╭──

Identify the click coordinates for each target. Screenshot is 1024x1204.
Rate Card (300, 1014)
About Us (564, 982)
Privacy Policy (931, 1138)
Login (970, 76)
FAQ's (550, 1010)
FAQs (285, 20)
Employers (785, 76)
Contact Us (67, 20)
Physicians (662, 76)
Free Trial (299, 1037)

╰──
╭──

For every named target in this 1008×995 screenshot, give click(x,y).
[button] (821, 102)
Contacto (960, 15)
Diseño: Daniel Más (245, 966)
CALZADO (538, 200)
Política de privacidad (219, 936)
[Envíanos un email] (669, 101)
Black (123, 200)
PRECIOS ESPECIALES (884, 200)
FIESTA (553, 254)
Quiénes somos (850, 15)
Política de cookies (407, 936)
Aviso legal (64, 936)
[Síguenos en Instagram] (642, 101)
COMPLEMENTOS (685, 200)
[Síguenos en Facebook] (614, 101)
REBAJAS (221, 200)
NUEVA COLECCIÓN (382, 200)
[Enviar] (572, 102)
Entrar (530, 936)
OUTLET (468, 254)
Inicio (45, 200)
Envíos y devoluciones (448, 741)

╰──

Reproduce the lines above verbatim, starting with the line containing "Black (123, 200)" and ending with the line containing "Envíos y devoluciones (448, 741)", both of those lines included.

Black (123, 200)
PRECIOS ESPECIALES (884, 200)
FIESTA (553, 254)
Quiénes somos (850, 15)
Política de cookies (407, 936)
Aviso legal (64, 936)
[Síguenos en Instagram] (642, 101)
COMPLEMENTOS (685, 200)
[Síguenos en Facebook] (614, 101)
REBAJAS (221, 200)
NUEVA COLECCIÓN (382, 200)
[Enviar] (572, 102)
Entrar (530, 936)
OUTLET (468, 254)
Inicio (45, 200)
Envíos y devoluciones (448, 741)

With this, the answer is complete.